Rouge2: measures the overlap of bigrams (double words) between the generated summary and the reference summary.
RougeL: ROUGE Longest Common Subsequence measures the longest common subsequence between the generated summary and the reference summary.
RougeLsum: computes an average value for the RougeL metric acorss multiple summaries.

In [26]:
#Instantiate rouge object
rouge = evaluate.load('rouge')

In [27]:
#Compute rouge metrics for the summaries of 10 articles

dialogues = test_dataset['train'][0:10]['Articles']
human_baseline_summaries = test_dataset['train'][0:10]['Summaries']

original_model_summaries = []
peft_model_summaries = []

for idx, dialogue in enumerate(dialogues):
    prompt = f"""
Summarize the following article.

{dialogue}

Summary: """
    
    input_ids = tokenizer(prompt, return_tensors="pt").input_ids

    human_baseline_text_output = human_baseline_summaries[idx]
    
    original_model_outputs = original_model.generate(input_ids=input_ids, generation_config=GenerationConfig(max_new_tokens=200))
    original_model_text_output = tokenizer.decode(original_model_outputs[0], skip_special_tokens=True)

    peft_model_outputs = peft_model.generate(input_ids=input_ids, generation_config=GenerationConfig(max_new_tokens=200))
    peft_model_text_output = tokenizer.decode(peft_model_outputs[0], skip_special_tokens=True)

    original_model_summaries.append(original_model_text_output)
    peft_model_summaries.append(peft_model_text_output)

zipped_summaries = list(zip(human_baseline_summaries, original_model_summaries, peft_model_summaries))
 
df = pd.DataFrame(zipped_summaries, columns = ['human_baseline_summaries', 'original_model_summaries', 'peft_model_summaries'])

rouge = evaluate.load('rouge')

original_model_results = rouge.compute(
    predictions=original_model_summaries,
    references=human_baseline_summaries[0:len(original_model_summaries)],
    use_aggregator=True,
    use_stemmer=True,
)

peft_model_results = rouge.compute(
    predictions=peft_model_summaries,
    references=human_baseline_summaries[0:len(peft_model_summaries)],
    use_aggregator=True,
    use_stemmer=True,
)

print('ORIGINAL MODEL:')
print(original_model_results)
print('PEFT MODEL:')
print(peft_model_results)

Token indices sequence length is longer than the specified maximum sequence length for this model (683 > 512).
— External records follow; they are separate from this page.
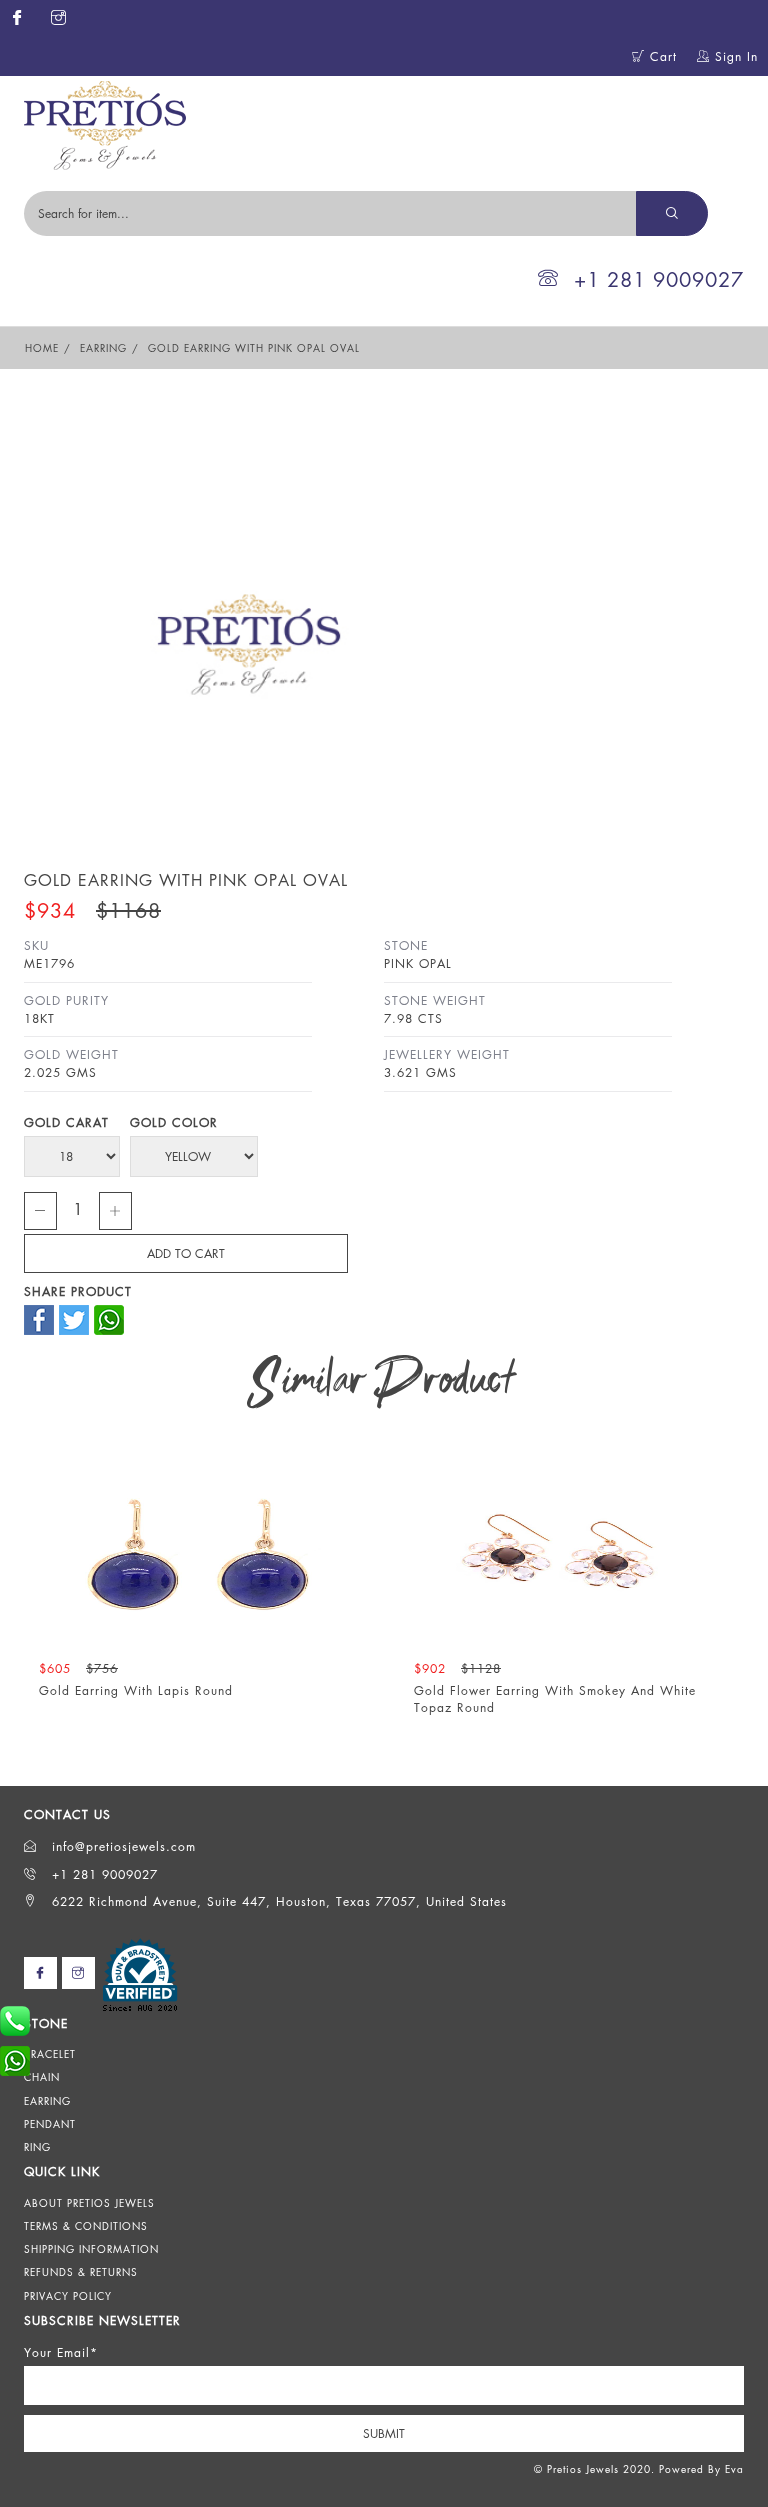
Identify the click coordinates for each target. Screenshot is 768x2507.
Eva (734, 2469)
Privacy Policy (68, 2296)
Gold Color (174, 1122)
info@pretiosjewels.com (121, 1846)
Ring (37, 2147)
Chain (42, 2077)
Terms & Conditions (86, 2226)
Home (42, 348)
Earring (103, 348)
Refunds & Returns (81, 2272)
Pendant (50, 2124)
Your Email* (61, 2352)
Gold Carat (66, 1122)
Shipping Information (91, 2249)
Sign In (734, 56)
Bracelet (50, 2054)
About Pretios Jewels (89, 2203)
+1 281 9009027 (659, 279)
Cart (661, 56)
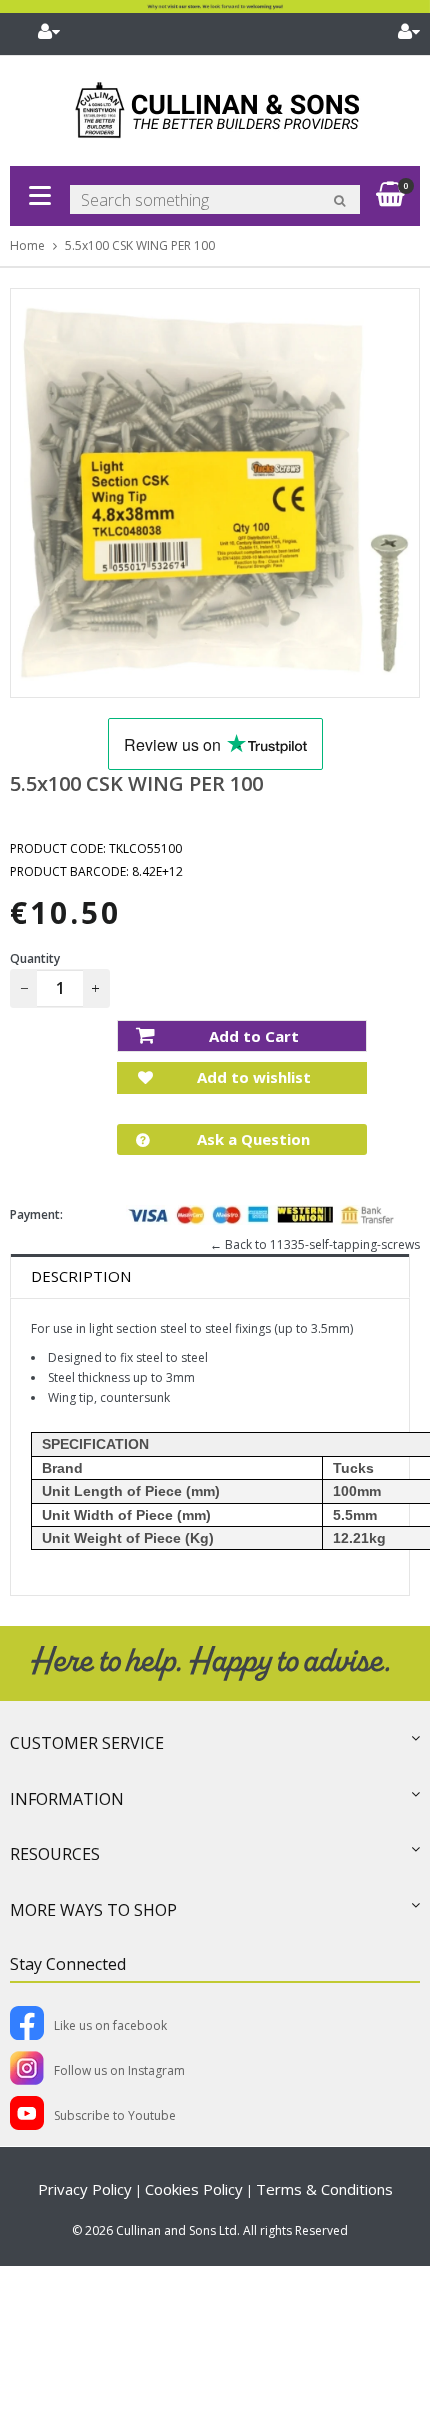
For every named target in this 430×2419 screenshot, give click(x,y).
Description (81, 1276)
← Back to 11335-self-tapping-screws (315, 1244)
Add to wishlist (252, 1077)
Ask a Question (251, 1139)
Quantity (35, 958)
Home (27, 245)
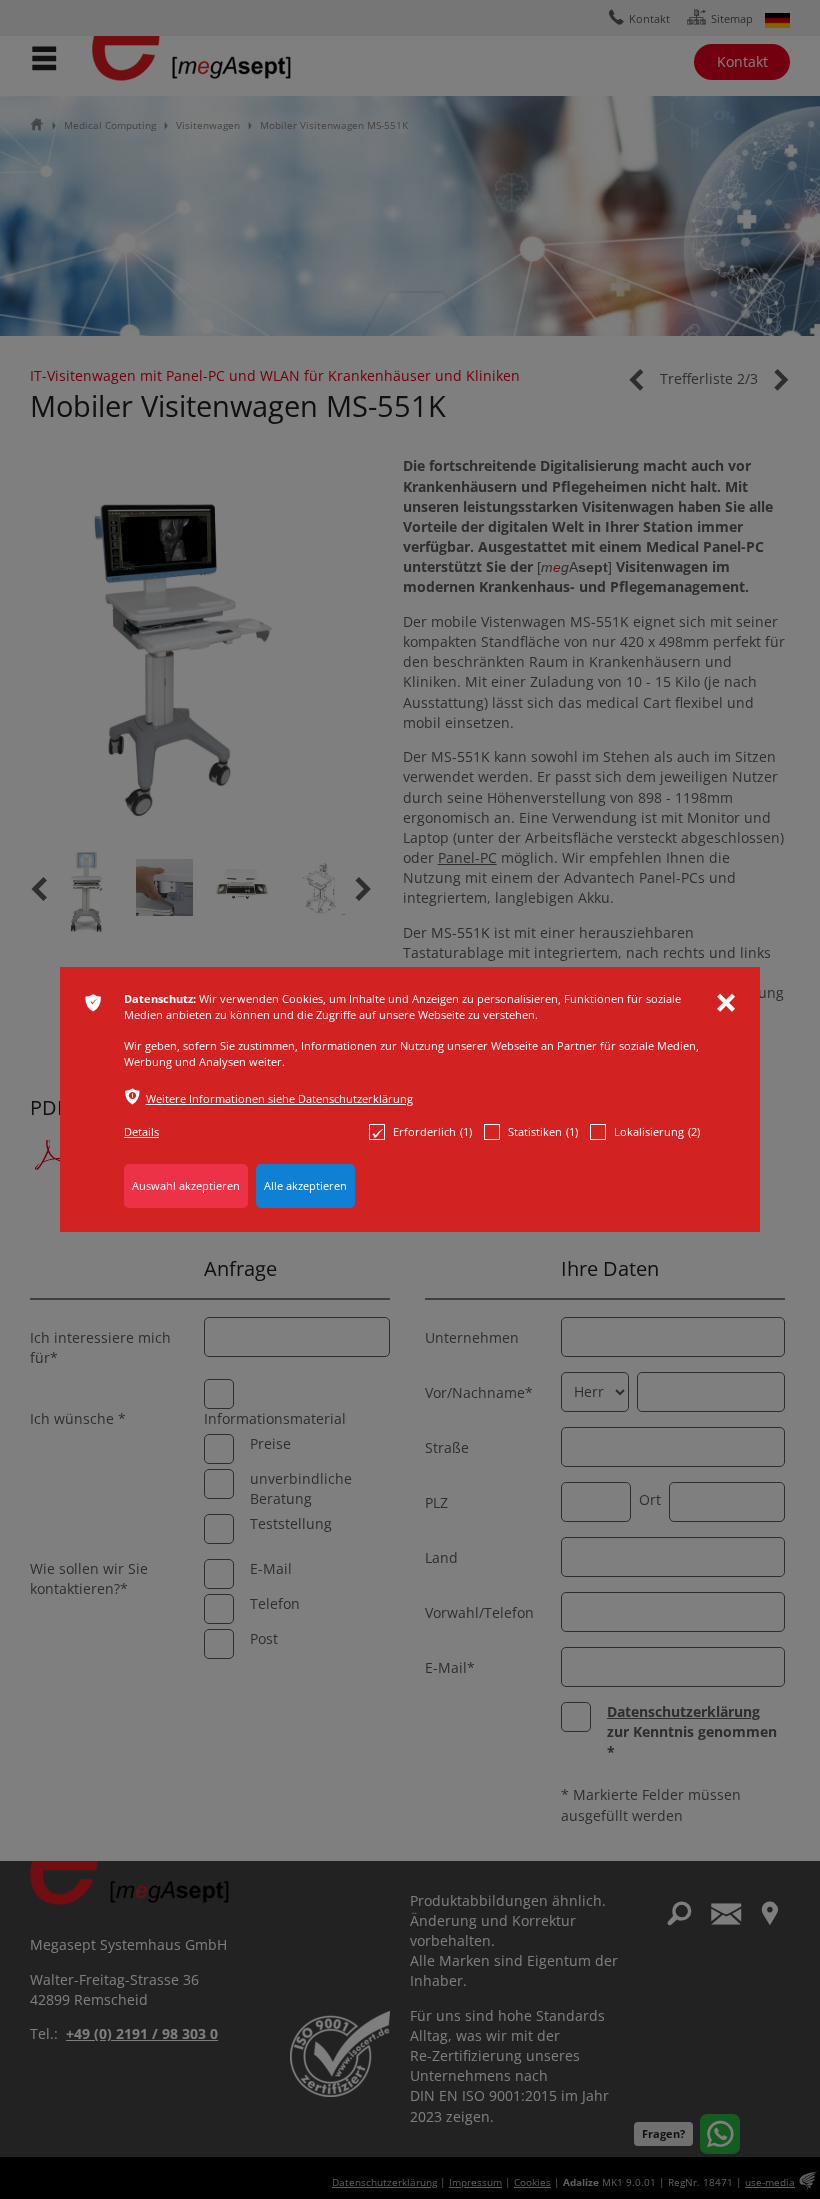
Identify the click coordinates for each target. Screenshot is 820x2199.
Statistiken (543, 1131)
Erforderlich (432, 1131)
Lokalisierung (657, 1131)
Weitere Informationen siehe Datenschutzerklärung (279, 1098)
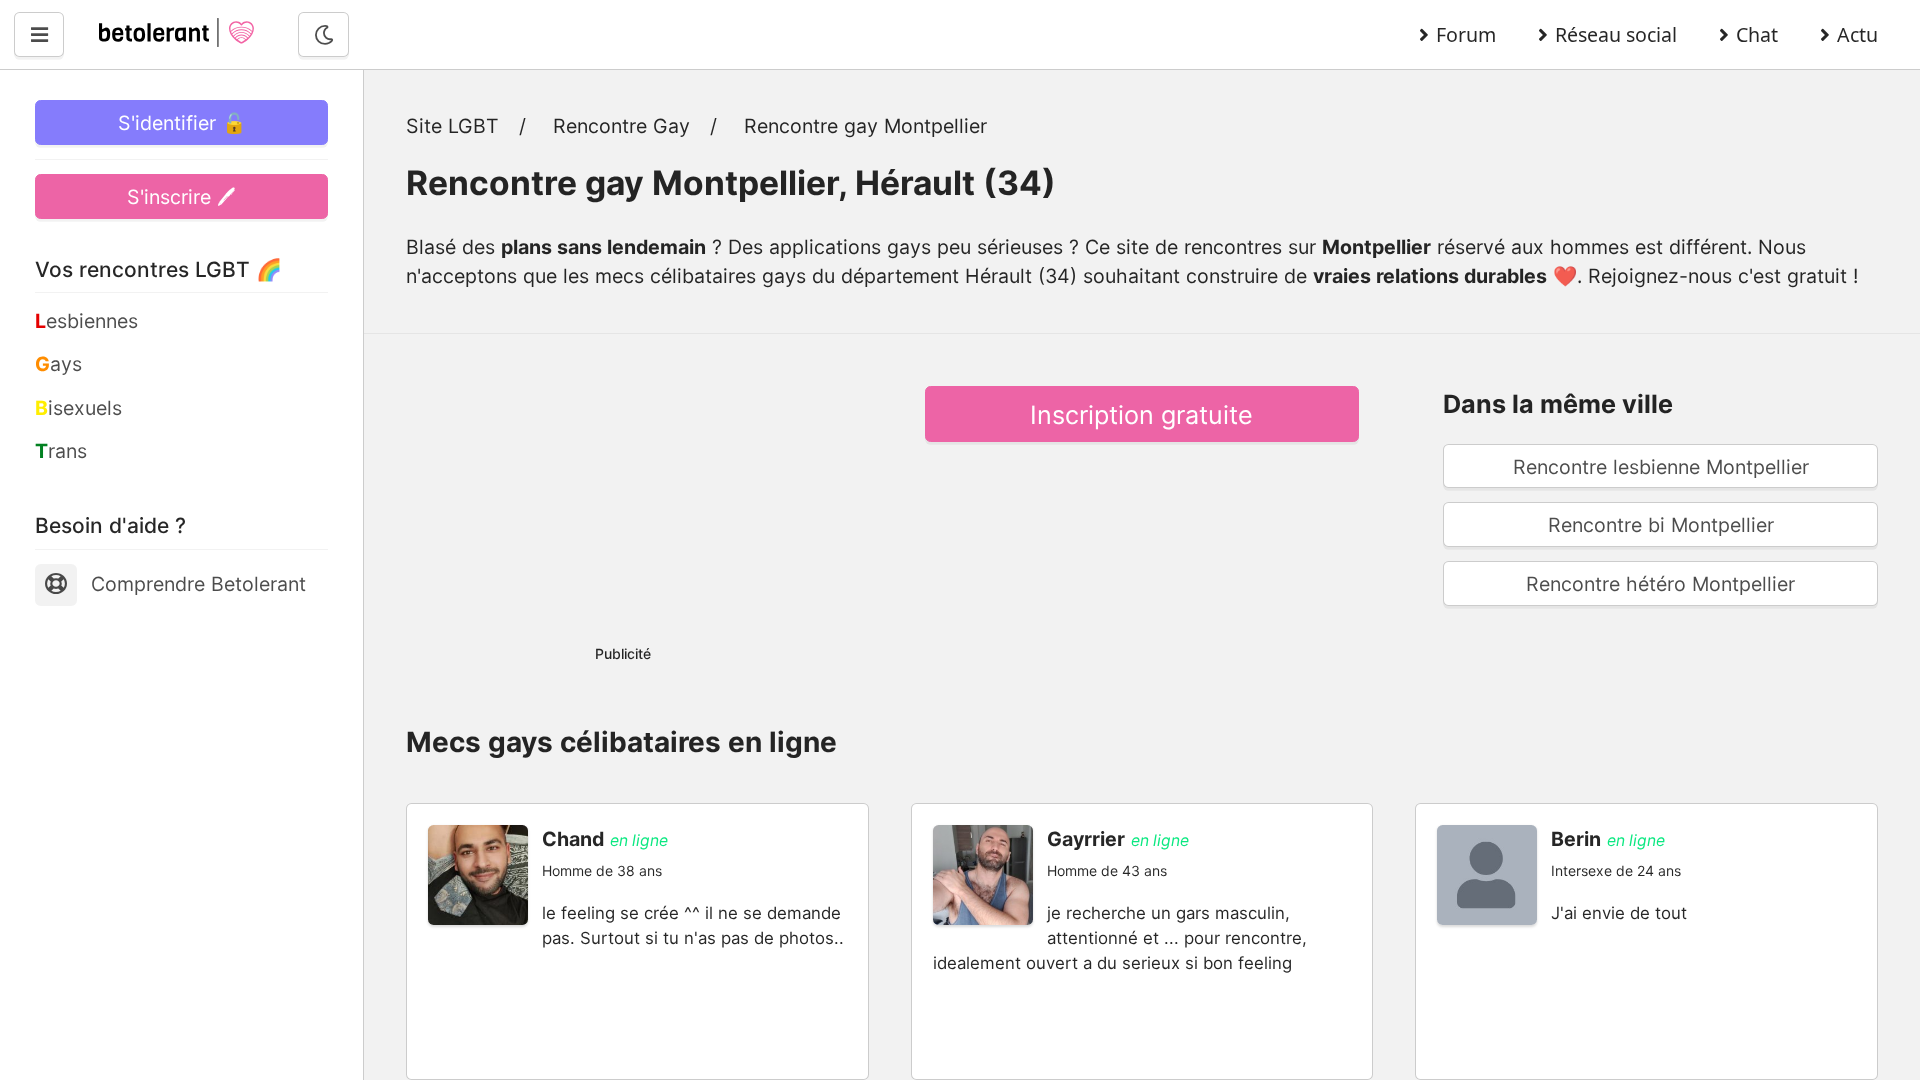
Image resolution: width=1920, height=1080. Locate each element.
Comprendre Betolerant (198, 584)
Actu (1857, 34)
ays (58, 364)
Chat (1757, 34)
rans (61, 451)
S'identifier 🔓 (182, 123)
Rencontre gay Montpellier (865, 126)
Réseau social (1616, 34)
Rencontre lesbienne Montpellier (1661, 467)
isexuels (78, 408)
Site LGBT (452, 126)
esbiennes (86, 321)
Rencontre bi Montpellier (1661, 525)
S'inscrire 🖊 (181, 197)
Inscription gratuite (1141, 415)
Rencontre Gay (621, 126)
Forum (1466, 34)
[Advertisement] (623, 484)
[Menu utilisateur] (39, 34)
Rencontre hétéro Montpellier (1660, 584)
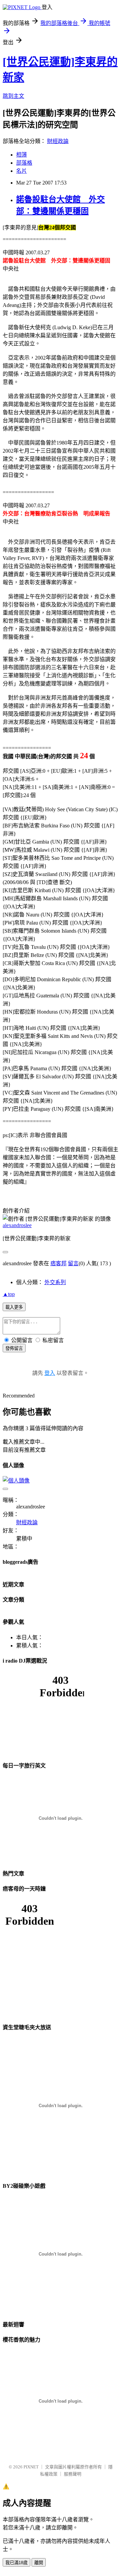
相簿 (21, 155)
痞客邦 (58, 1263)
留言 (73, 1263)
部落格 (24, 163)
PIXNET (31, 2466)
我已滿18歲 (16, 2562)
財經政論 (58, 141)
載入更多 (14, 1307)
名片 (21, 171)
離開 (38, 2562)
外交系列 (55, 1282)
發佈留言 (14, 1348)
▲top (9, 1294)
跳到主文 (13, 96)
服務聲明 (72, 2473)
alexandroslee (17, 1225)
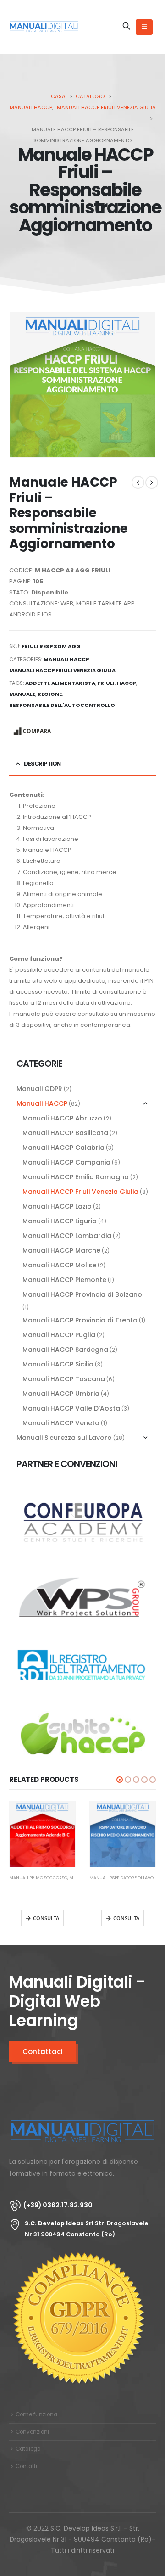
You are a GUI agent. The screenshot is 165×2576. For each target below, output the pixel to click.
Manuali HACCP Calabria (63, 1147)
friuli (106, 683)
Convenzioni (32, 2432)
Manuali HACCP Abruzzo (62, 1118)
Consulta (46, 1918)
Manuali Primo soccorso (38, 1878)
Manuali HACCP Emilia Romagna (75, 1177)
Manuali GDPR (39, 1088)
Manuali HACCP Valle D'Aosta (71, 1408)
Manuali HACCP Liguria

Running this sequence through the model will result in indexing errors


ORIGINAL MODEL:
{'rouge1': 0.23195265368732992, 'rouge2': 0.12905813701163638, 'rougeL': 0.17414767538371534, 'rougeLsum': 0.17212970725660626}
PEFT MODEL:
{'rouge1': 0.2973414104103966, 'rouge2': 0.16645504819406864, 'rougeL': 0.19602264106657702, 'rougeLsum': 0.1956530983732903}


### Rouge Metrics show significant improvements in the performance of the PEFT FineTuned model vs the T5-Base model
Rouge1 increase = 28%

Rouge2 increase = 29%

RougeL increase = 13%

RougeLsum increase = 14%

This indicates the success of the PEFT FineTuning process.